Francoquin sonne le rassemblement au sommet de la colline, c’est-à-dire qu’il donne de la voix comme un putois pris au piège.

Franquin est accompagné de sa femme (et de l’amant de celui-ci), de sa fille Chou-Baby, de sa maîtresse Filasse, de son tueur N’a-qu’un-Œil et d’une drôle d’équipe. Il rencontre sur sa route des bandits, des Indiens, des espions à la solde de ci ou l’autre. Mais Franquin – Francoquin – ne se révèle ni si sot ni si bon à rien qu’il en a l’air…
Cette lecture m’a énormément plu. L’histoire est complexe (je me suis souvent perdue entre les différents tueurs et chefs révolutionnaires) et alterne les points de vue. C’est un grand roman d’aventures, ressemblant volontiers à un western, à une fable politique sur la construction d’un pays, à une grosse blague et à un hymne à l’amitié et à l’amour triomphant.
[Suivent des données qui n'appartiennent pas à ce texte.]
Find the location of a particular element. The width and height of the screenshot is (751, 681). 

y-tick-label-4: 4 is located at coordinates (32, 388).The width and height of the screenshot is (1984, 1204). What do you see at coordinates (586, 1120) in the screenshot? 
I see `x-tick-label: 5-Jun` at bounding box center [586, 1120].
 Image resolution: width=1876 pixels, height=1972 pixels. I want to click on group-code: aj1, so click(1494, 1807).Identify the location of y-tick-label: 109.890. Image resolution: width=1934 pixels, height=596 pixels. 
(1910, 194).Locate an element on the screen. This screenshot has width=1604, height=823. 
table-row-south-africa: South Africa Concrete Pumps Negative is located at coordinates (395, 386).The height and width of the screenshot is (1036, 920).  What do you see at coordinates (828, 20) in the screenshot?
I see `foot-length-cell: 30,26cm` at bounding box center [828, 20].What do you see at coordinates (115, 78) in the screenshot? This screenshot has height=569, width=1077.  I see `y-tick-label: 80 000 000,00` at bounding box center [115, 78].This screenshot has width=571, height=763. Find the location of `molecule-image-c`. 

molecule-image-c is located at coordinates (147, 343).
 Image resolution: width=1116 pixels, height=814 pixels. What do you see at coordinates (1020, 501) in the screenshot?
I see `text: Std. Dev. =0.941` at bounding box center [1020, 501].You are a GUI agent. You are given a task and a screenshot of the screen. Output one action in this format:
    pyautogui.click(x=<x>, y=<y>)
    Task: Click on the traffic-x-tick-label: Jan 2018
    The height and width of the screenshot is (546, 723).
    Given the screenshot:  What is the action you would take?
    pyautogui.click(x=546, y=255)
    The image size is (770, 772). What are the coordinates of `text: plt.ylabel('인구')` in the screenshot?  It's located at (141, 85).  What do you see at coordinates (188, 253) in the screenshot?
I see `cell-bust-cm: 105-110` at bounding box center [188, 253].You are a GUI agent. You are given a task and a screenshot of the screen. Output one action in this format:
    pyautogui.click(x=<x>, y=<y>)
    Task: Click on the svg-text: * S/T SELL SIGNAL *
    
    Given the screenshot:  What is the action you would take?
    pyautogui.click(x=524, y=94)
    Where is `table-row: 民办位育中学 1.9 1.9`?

L’humour est essentiel. Les personnages sont dotés de surnoms qui sont autant de clins d’œil. Les révolutionnaires se divisent entre anarchistes, utopistes et purs comme autant de stéréotypes. Le Jésuite est imbuvable. Les hommes ne pensent bien souvent qu’aux filles (même si cela leur attire des ennuis) et à se battre. Le ton alterne entre blagues de mauvais goût, jeux de mots plus ou moins fins et allusions érudites et favorise les dialogues et les phrases sans verbe, avec beaucoup d’efficacité. Le roman rend également les défauts de prononciations des uns et des autres (entre l’un qui avale les R et l’autre qui zozote…). Un personnage emploie un mot pour l’autre (quenelles pour querelle, imbacille pour imbécile, biscotos pour bisceps) et c’est très drôle. On est à haute voix. Mais l’auteur ne cède jamais à la facilité et certaines conversations peuvent se tenir entièrement au passé simple.

C’est un livre savant et drôle à la fois, plein de poésie et de joie.

- Tu fais semblant de partir avec nous, mais tu surveilles les parages. Si un curieux s’avise de nous filer, tu t’en charges.
-       Je décharge, corrige atrocement Labosse.

Merci Estelle pour le prêt du livre (je vais peut-être me l’acheter). L'avis de Lou Dev.

6 commentaires:

keisha a dit…

Oh mais c'est tout à fait original! Je ne connaissais pas du tout...Même si ma bibli possède plein de ses livres!

nathalie a dit…

Pour moi aussi c'est une (brillante) découverte.

Estelle a dit…

Et merci à Aline qui m'a offert ce livre (je ne connaissais pas du tout Yak Rivais !).

Anna a dit…

J'aime beaucoup les enfantastiques et les autres livres de Rivais pour la jeunesse, j'ai très envie de lire celui-là !

nathalie a dit…

Vive Aline !

nathalie a dit…

S'il y a la même inventivité verbale, en effet.